▸ ENTRIES SHOWN
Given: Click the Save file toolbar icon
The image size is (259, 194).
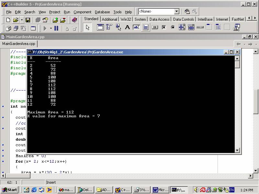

--

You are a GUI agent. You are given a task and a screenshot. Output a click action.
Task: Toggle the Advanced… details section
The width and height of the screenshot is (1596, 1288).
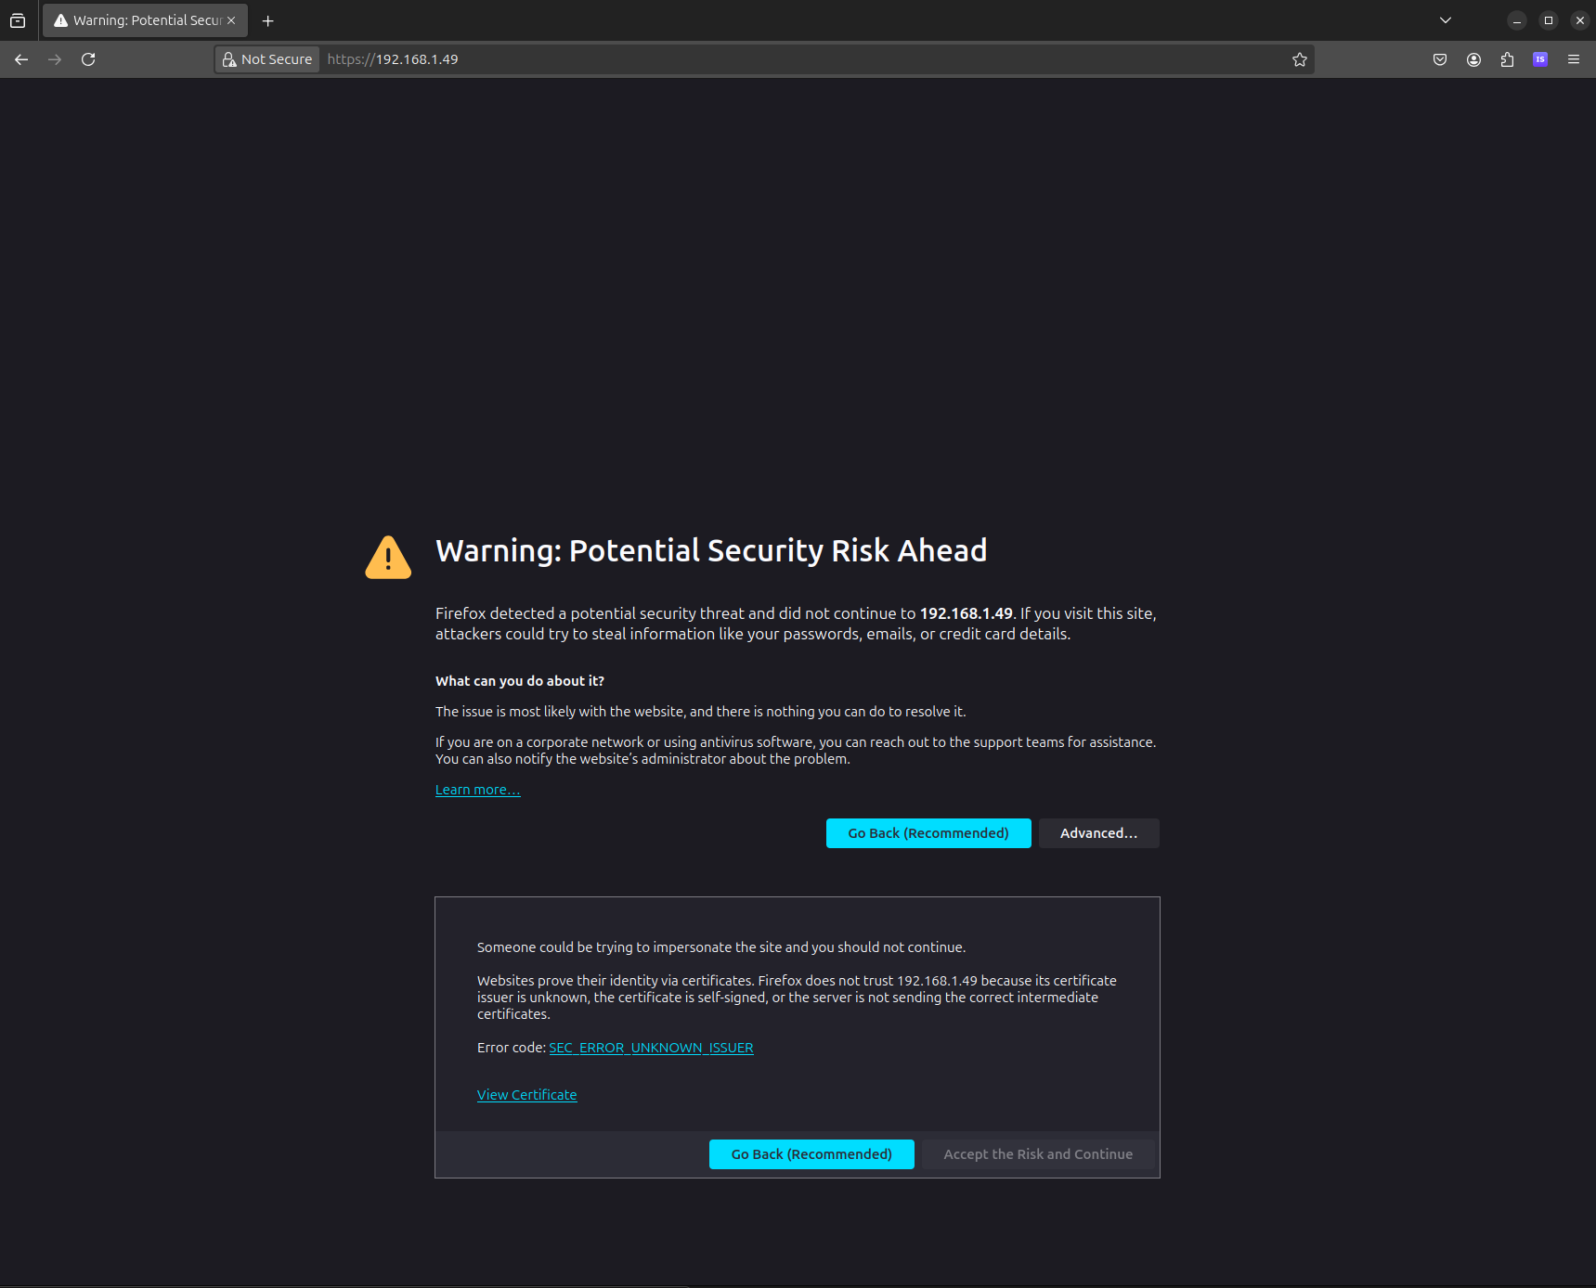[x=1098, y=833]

▸ SHORT PROBLEM
Reproduce the data from the line with "Given: Click the Save file toolbar icon" up to and including the line with "The image size is (259, 194).", substituting "Open" for "Save" and leaving everything else unchanged. Return only those lines.

▸ RESULT OF THE TASK
Given: Click the Open file toolbar icon
The image size is (259, 194).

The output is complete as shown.